[DATA SHOWN]

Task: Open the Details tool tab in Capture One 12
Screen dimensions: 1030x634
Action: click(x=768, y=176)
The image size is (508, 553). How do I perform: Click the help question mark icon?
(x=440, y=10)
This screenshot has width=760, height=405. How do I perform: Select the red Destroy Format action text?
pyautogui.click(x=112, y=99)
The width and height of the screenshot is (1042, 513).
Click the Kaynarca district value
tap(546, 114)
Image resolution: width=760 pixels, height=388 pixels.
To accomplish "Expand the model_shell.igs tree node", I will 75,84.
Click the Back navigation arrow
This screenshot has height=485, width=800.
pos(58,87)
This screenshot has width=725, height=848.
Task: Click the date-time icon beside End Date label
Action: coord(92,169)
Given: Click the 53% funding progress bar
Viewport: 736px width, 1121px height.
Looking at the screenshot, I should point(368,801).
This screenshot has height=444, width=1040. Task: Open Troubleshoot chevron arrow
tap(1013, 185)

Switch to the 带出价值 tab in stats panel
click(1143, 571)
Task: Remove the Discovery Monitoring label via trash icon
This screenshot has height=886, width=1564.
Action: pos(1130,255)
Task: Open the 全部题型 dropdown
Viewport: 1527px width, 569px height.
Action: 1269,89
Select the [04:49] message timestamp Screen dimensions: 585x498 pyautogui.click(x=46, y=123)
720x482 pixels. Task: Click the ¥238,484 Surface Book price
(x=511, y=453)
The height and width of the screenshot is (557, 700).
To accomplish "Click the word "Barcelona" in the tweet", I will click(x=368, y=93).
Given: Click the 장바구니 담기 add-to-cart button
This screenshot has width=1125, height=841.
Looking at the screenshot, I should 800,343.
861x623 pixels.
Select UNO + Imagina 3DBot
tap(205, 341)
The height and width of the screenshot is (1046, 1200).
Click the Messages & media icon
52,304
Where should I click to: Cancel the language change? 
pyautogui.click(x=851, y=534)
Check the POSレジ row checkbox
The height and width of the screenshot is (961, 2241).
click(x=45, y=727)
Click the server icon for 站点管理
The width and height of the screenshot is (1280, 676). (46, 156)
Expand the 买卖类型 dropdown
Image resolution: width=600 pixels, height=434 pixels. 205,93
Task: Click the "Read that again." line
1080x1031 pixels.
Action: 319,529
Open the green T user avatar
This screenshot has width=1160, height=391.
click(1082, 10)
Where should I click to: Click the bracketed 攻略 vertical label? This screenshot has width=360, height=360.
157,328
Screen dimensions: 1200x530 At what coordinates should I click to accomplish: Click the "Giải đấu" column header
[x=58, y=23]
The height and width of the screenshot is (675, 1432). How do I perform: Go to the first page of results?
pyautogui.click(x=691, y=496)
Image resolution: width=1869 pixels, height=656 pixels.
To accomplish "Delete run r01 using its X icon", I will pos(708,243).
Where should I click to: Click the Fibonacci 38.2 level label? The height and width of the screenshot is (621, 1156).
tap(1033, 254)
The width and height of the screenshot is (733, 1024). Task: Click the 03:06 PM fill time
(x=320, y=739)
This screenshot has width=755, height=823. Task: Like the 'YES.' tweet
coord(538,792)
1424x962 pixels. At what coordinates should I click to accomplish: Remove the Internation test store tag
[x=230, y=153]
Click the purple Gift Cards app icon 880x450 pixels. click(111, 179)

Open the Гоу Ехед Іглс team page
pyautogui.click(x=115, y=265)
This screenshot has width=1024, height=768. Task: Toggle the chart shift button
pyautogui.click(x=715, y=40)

[/DATA SHOWN]

TASK REQUIREMENTS → Write the data back out verbatim.

EXERCISE RESULT →
Task: Open the Details tool tab in Capture One 12
Screen dimensions: 1030x634
Action: click(x=768, y=176)
The image size is (508, 553). How do I perform: Click the help question mark icon?
(x=440, y=10)
This screenshot has width=760, height=405. How do I perform: Select the red Destroy Format action text?
pyautogui.click(x=112, y=99)
The width and height of the screenshot is (1042, 513).
Click the Kaynarca district value
tap(546, 114)
Image resolution: width=760 pixels, height=388 pixels.
To accomplish "Expand the model_shell.igs tree node", I will 75,84.
Click the Back navigation arrow
This screenshot has height=485, width=800.
pos(58,87)
This screenshot has width=725, height=848.
Task: Click the date-time icon beside End Date label
Action: coord(92,169)
Given: Click the 53% funding progress bar
Viewport: 736px width, 1121px height.
Looking at the screenshot, I should point(368,801).
This screenshot has height=444, width=1040. Task: Open Troubleshoot chevron arrow
tap(1013, 185)

Switch to the 带出价值 tab in stats panel
click(1143, 571)
Task: Remove the Discovery Monitoring label via trash icon
This screenshot has height=886, width=1564.
Action: pos(1130,255)
Task: Open the 全部题型 dropdown
Viewport: 1527px width, 569px height.
Action: 1269,89
Select the [04:49] message timestamp Screen dimensions: 585x498 pyautogui.click(x=46, y=123)
720x482 pixels. Task: Click the ¥238,484 Surface Book price
(x=511, y=453)
The height and width of the screenshot is (557, 700).
To accomplish "Click the word "Barcelona" in the tweet", I will click(x=368, y=93).
Given: Click the 장바구니 담기 add-to-cart button
This screenshot has width=1125, height=841.
Looking at the screenshot, I should 800,343.
861x623 pixels.
Select UNO + Imagina 3DBot
tap(205, 341)
The height and width of the screenshot is (1046, 1200).
Click the Messages & media icon
52,304
Where should I click to: Cancel the language change? 
pyautogui.click(x=851, y=534)
Check the POSレジ row checkbox
The height and width of the screenshot is (961, 2241).
click(x=45, y=727)
Click the server icon for 站点管理
The width and height of the screenshot is (1280, 676). (46, 156)
Expand the 买卖类型 dropdown
Image resolution: width=600 pixels, height=434 pixels. 205,93
Task: Click the "Read that again." line
1080x1031 pixels.
Action: 319,529
Open the green T user avatar
This screenshot has width=1160, height=391.
click(1082, 10)
Where should I click to: Click the bracketed 攻略 vertical label? This screenshot has width=360, height=360.
157,328
Screen dimensions: 1200x530 At what coordinates should I click to accomplish: Click the "Giải đấu" column header
[x=58, y=23]
The height and width of the screenshot is (675, 1432). How do I perform: Go to the first page of results?
pyautogui.click(x=691, y=496)
Image resolution: width=1869 pixels, height=656 pixels.
To accomplish "Delete run r01 using its X icon", I will pos(708,243).
Where should I click to: Click the Fibonacci 38.2 level label? The height and width of the screenshot is (621, 1156).
tap(1033, 254)
The width and height of the screenshot is (733, 1024). Task: Click the 03:06 PM fill time
(x=320, y=739)
This screenshot has width=755, height=823. Task: Like the 'YES.' tweet
coord(538,792)
1424x962 pixels. At what coordinates should I click to accomplish: Remove the Internation test store tag
[x=230, y=153]
Click the purple Gift Cards app icon 880x450 pixels. click(111, 179)

Open the Гоу Ехед Іглс team page
pyautogui.click(x=115, y=265)
This screenshot has width=1024, height=768. Task: Toggle the chart shift button
pyautogui.click(x=715, y=40)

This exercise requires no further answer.